Keep only the lines that hold the string "Given", filtering out the rest of the entries below.
++++ DATA SHOWN
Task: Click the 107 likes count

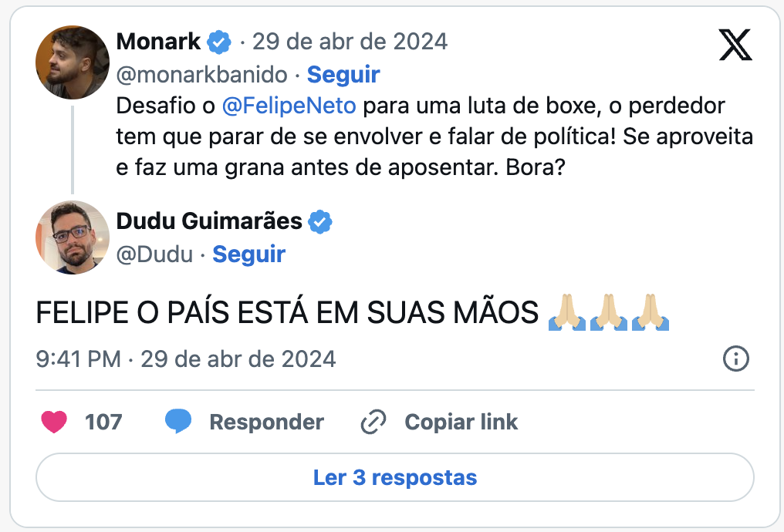Action: pyautogui.click(x=103, y=423)
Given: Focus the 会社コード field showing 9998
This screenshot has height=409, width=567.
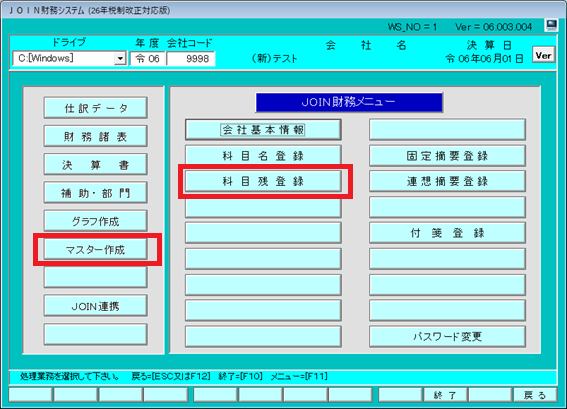Looking at the screenshot, I should (191, 59).
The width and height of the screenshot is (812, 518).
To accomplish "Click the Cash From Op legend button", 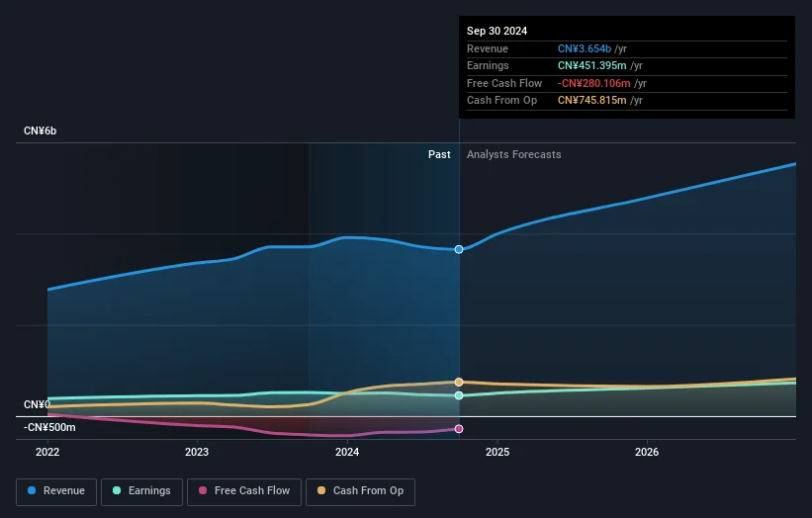I will 360,490.
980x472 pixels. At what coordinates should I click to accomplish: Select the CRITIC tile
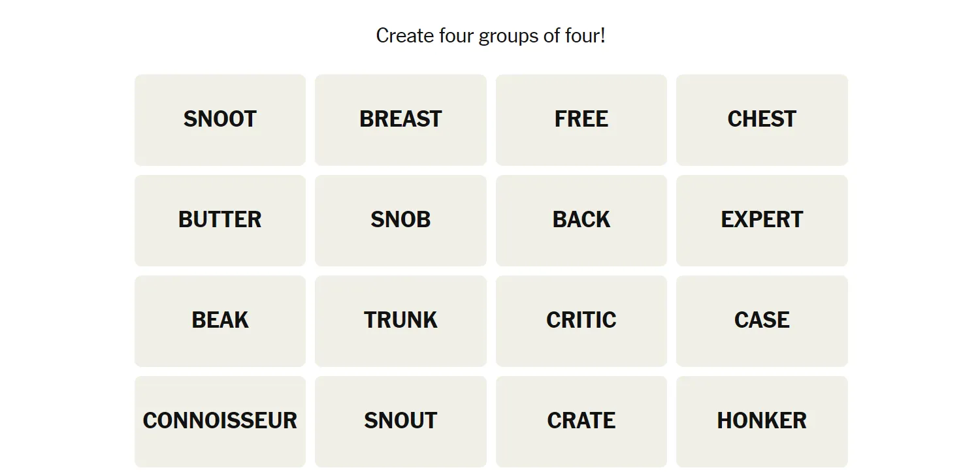click(x=581, y=321)
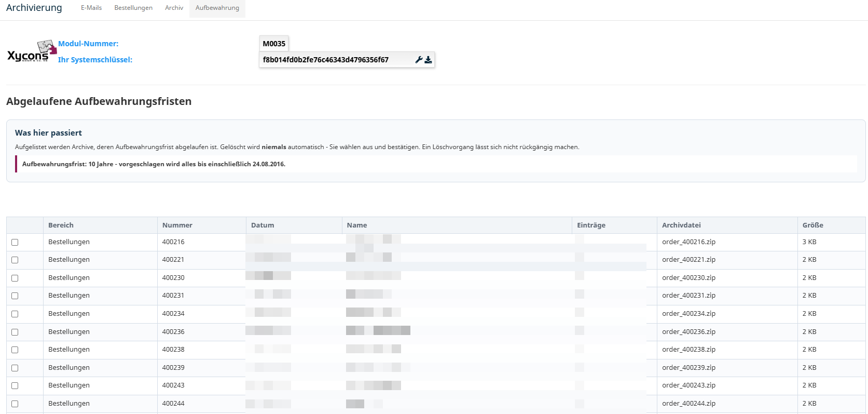Tick the checkbox for order 400216
The height and width of the screenshot is (414, 868).
[15, 242]
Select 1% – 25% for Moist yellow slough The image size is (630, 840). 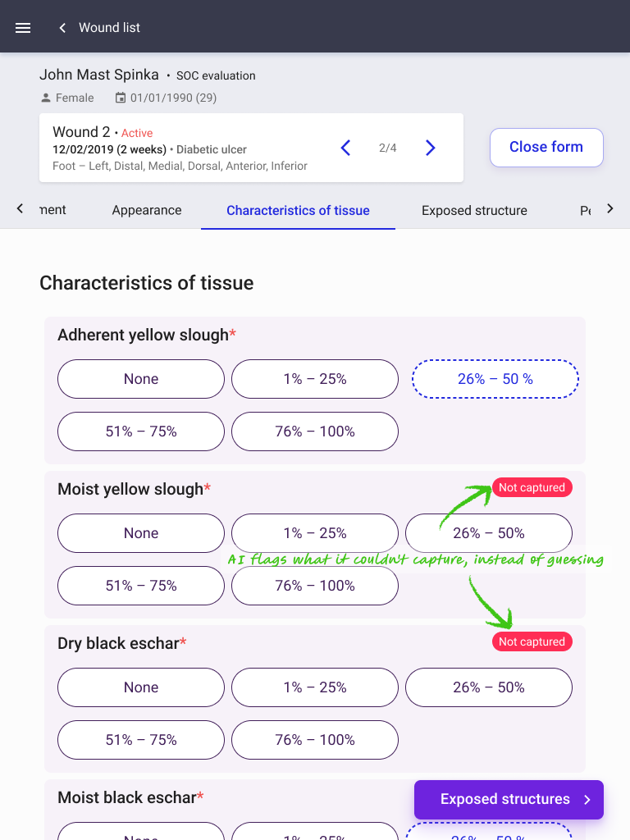click(315, 533)
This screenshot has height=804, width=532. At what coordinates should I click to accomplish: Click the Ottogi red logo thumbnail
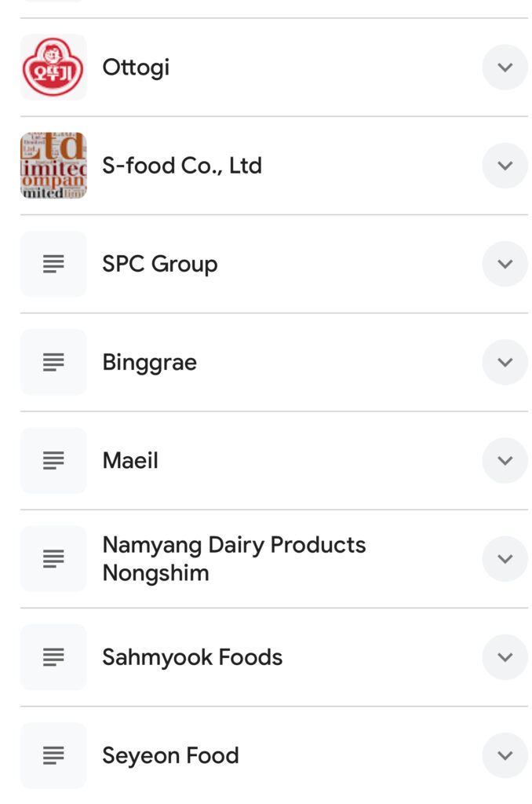pos(53,68)
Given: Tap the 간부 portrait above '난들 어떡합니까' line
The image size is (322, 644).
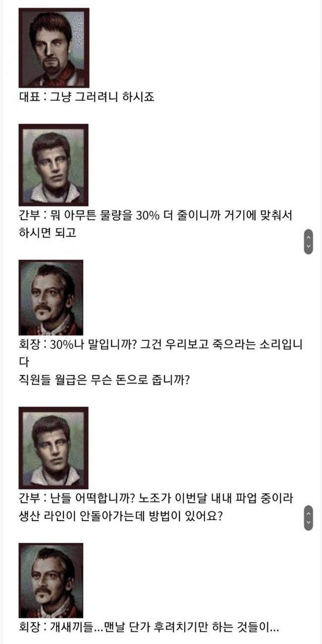Looking at the screenshot, I should tap(53, 448).
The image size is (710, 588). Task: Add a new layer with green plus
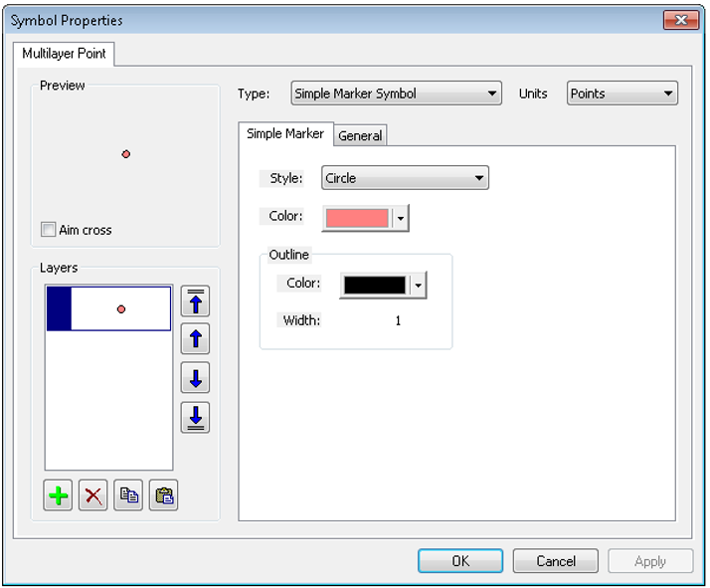(59, 495)
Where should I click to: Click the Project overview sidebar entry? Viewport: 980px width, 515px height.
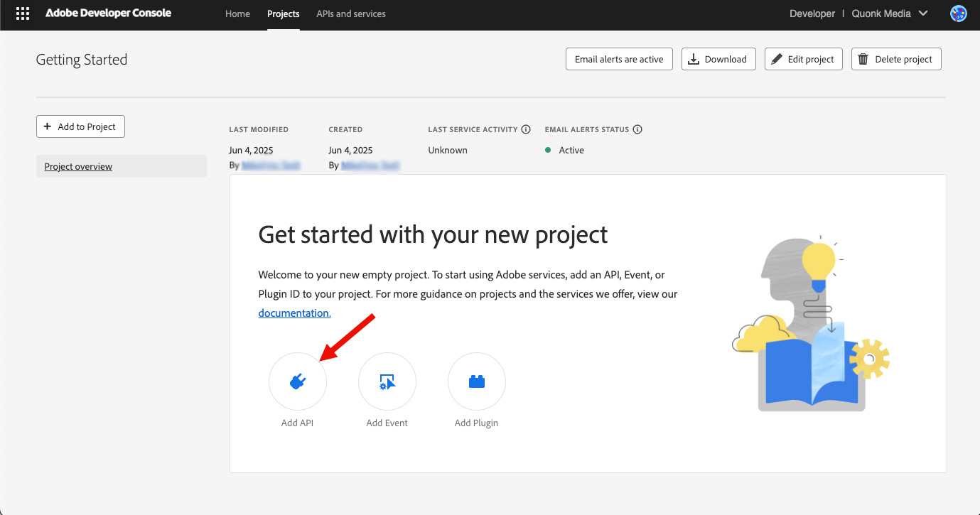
++++++++
EXPECTED OUTPUT:
Given: Focus the 会社コード field showing 9998
Given: Tap the 간부 portrait above '난들 어떡합니까' line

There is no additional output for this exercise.